KeywordsColor Word Multisensory Integration Reward Rate Outcome Uncertainty Response Deadline
A diverse repertoire of behavioral tasks has been employed to examine the cognitive processes and neural basis underlying decision-making in humans and animals. Some of these have their origins in psychology, others in cognitive neuroscience, yet others in economics. There is also a continual invention of novel or hybrid paradigms, sometimes motivated by deep conceptual questions stimulated by computational modeling of decision-making and sometimes motivated by specific hypotheses related to functions of neuronal systems and brain regions that are suspected of playing an important role in decision-making.

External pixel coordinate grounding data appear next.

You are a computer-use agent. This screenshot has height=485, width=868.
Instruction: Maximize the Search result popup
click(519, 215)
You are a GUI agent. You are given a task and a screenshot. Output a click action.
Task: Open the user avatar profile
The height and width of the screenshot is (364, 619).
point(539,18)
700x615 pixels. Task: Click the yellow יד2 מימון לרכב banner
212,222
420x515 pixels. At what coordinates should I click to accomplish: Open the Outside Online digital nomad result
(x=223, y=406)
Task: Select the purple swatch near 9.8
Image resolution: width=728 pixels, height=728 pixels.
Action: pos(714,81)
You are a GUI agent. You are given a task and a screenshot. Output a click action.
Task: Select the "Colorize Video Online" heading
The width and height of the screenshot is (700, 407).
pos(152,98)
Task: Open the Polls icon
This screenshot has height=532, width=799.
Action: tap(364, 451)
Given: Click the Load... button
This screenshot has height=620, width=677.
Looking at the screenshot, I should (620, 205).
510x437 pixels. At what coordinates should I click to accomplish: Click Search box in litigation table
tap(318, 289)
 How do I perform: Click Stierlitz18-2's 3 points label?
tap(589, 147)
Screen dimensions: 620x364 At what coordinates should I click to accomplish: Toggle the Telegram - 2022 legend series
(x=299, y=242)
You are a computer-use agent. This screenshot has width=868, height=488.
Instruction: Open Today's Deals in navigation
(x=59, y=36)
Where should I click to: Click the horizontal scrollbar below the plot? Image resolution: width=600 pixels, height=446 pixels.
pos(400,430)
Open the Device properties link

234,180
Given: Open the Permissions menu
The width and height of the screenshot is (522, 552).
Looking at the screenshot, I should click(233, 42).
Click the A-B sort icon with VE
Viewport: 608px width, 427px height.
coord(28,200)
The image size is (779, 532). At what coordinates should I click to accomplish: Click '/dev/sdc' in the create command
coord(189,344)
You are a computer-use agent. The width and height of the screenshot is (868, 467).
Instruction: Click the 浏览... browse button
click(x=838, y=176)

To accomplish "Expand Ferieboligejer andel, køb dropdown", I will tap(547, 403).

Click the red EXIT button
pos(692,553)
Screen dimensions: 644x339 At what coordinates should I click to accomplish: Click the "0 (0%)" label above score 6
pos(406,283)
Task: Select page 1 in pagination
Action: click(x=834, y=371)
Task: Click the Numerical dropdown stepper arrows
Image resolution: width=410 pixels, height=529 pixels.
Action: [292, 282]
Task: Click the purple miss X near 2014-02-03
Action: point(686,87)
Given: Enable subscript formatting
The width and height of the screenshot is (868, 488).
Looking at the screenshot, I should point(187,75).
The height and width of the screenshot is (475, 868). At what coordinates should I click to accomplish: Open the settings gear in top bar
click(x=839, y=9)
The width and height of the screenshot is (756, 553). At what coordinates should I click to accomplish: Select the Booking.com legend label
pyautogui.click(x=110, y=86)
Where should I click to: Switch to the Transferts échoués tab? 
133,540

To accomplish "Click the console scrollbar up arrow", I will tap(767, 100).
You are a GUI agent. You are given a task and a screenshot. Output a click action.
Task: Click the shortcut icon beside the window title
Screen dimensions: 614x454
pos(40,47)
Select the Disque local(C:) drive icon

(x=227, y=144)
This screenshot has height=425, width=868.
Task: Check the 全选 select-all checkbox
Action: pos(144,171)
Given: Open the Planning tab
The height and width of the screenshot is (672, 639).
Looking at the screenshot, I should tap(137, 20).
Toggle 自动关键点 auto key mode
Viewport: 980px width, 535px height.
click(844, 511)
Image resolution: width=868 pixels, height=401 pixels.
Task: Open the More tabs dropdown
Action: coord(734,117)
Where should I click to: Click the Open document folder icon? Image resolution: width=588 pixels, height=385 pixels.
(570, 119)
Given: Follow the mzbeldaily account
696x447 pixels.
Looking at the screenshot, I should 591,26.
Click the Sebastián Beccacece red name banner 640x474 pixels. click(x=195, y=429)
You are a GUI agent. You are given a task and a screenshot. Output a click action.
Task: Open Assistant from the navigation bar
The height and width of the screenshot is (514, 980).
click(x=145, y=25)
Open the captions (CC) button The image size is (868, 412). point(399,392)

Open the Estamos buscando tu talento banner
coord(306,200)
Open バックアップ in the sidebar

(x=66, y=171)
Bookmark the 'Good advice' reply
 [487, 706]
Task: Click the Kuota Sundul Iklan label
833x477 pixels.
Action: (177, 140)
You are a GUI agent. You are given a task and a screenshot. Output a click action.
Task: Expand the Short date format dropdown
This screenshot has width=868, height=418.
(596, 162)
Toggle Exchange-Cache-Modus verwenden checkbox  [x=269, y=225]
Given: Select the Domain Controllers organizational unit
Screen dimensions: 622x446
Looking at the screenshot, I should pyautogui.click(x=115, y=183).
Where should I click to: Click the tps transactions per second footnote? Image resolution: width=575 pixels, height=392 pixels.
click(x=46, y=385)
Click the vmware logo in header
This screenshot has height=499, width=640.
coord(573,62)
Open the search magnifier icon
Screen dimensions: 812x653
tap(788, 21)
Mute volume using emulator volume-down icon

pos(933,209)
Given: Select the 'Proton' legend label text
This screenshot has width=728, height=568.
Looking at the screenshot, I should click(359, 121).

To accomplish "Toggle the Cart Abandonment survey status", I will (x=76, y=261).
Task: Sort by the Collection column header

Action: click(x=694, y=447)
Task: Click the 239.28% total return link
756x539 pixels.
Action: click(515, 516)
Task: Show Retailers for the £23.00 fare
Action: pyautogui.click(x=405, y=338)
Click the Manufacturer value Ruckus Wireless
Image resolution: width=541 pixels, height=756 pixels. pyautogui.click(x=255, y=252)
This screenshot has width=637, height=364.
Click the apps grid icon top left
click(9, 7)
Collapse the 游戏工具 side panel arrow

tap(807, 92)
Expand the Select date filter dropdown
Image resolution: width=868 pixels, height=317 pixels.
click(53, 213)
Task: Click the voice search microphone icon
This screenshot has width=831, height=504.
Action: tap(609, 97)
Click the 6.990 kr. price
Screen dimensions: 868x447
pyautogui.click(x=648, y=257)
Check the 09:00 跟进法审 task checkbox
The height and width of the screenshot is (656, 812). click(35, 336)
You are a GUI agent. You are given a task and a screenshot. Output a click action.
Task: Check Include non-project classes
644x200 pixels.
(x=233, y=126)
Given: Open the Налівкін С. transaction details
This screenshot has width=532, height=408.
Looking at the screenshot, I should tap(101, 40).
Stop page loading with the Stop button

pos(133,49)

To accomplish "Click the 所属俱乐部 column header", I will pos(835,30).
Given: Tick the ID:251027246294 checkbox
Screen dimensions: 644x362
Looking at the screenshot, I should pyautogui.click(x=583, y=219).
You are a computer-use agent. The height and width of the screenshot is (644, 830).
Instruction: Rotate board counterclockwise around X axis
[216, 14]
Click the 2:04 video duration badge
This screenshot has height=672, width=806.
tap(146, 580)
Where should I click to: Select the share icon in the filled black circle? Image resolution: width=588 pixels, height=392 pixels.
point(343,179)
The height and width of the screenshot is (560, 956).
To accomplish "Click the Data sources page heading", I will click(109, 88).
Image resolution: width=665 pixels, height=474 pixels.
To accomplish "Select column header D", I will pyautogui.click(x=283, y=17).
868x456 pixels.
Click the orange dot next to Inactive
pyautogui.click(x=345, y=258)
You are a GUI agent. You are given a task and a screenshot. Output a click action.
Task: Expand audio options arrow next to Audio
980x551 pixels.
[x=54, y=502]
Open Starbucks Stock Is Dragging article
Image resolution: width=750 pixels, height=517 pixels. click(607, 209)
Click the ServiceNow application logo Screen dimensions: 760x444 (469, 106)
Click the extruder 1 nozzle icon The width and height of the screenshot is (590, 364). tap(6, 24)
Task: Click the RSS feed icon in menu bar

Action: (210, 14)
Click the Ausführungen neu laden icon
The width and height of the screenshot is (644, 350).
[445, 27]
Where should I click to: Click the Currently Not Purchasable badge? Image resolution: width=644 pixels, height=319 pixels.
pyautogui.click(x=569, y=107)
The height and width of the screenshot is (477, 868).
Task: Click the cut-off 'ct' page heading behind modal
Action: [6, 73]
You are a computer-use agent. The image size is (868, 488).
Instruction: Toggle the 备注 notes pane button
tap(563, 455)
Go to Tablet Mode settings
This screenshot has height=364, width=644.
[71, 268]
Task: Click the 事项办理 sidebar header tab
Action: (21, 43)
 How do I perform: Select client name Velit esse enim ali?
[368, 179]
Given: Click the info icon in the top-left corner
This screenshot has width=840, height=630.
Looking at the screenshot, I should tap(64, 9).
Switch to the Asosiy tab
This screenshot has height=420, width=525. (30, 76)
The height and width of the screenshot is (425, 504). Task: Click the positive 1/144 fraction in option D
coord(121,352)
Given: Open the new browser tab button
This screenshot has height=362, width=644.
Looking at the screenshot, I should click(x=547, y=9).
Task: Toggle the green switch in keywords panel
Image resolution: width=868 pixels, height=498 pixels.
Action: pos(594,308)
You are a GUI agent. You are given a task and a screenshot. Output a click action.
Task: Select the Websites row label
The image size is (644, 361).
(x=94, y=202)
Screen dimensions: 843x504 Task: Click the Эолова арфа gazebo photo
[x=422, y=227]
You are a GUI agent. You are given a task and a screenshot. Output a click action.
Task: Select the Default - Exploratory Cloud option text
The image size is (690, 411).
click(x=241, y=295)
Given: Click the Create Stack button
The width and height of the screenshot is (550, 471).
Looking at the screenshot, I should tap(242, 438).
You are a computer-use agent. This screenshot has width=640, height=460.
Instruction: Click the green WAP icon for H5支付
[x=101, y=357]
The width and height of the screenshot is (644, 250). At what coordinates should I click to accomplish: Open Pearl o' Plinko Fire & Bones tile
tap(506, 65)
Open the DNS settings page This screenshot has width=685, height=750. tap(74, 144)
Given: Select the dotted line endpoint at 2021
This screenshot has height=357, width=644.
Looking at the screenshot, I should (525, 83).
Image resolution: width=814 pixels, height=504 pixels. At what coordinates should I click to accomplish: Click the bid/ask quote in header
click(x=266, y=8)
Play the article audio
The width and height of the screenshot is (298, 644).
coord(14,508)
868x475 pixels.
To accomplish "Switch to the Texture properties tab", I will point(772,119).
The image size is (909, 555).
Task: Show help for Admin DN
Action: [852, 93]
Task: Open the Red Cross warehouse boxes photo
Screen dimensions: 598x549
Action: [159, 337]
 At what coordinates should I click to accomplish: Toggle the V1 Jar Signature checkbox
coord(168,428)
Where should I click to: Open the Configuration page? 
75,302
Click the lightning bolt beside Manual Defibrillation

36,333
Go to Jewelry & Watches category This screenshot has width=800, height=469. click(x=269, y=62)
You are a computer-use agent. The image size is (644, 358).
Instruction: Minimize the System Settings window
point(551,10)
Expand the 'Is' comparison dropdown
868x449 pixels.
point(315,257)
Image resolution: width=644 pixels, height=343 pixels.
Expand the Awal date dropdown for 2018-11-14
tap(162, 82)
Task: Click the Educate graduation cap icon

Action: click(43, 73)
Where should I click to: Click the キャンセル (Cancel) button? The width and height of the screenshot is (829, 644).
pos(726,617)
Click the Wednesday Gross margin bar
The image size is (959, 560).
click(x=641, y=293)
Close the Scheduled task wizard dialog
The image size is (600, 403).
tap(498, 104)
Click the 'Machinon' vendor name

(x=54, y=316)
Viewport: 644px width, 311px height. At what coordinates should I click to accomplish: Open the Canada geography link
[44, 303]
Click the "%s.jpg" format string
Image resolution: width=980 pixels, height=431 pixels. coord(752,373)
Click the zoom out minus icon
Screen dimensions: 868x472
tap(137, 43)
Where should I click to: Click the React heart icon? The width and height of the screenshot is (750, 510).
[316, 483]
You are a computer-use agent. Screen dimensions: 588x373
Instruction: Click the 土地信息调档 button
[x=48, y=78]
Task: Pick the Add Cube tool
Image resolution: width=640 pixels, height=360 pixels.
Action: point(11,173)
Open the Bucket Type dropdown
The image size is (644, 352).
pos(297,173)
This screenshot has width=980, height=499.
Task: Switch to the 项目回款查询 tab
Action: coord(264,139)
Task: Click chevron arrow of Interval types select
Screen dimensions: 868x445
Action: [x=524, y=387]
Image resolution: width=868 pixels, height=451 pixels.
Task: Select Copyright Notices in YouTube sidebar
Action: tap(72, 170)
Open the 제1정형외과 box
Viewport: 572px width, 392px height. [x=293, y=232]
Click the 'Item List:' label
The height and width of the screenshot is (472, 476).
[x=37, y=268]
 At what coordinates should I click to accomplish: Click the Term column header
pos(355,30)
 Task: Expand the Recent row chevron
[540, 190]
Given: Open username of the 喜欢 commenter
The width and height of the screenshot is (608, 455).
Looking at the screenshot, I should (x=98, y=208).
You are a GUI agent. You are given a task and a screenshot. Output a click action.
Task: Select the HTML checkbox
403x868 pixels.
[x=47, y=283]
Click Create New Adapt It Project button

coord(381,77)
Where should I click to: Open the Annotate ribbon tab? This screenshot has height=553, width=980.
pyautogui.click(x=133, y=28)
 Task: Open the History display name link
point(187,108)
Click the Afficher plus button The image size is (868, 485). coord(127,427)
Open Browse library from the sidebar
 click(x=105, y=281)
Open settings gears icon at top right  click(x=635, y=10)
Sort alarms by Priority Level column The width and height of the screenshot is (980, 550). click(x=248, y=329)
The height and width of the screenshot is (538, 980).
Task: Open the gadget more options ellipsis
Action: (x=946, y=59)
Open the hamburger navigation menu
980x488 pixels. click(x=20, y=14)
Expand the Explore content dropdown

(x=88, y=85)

- Decision-making under uncertainty
- Multidimensional decision-making
Decision-Making Under Uncertainty
Many decision-making tasks require the subjects to make choices among alternatives under conditions of uncertainty. Uncertainty can arise from noise related to sensory inputs, ignorance about stimulus or action outcomes, stochasticity or imprecise representation related to (relative) temporal onset of events, or some hybrid combinations of two or more of these factors. The difficulty of the tasks can often be controlled parametrically via the level of uncertainty induced experimentally, and the tasks can therefore be used to probe fundamental limitations and properties of human and animal cognition, as well as characterize individual and group differences.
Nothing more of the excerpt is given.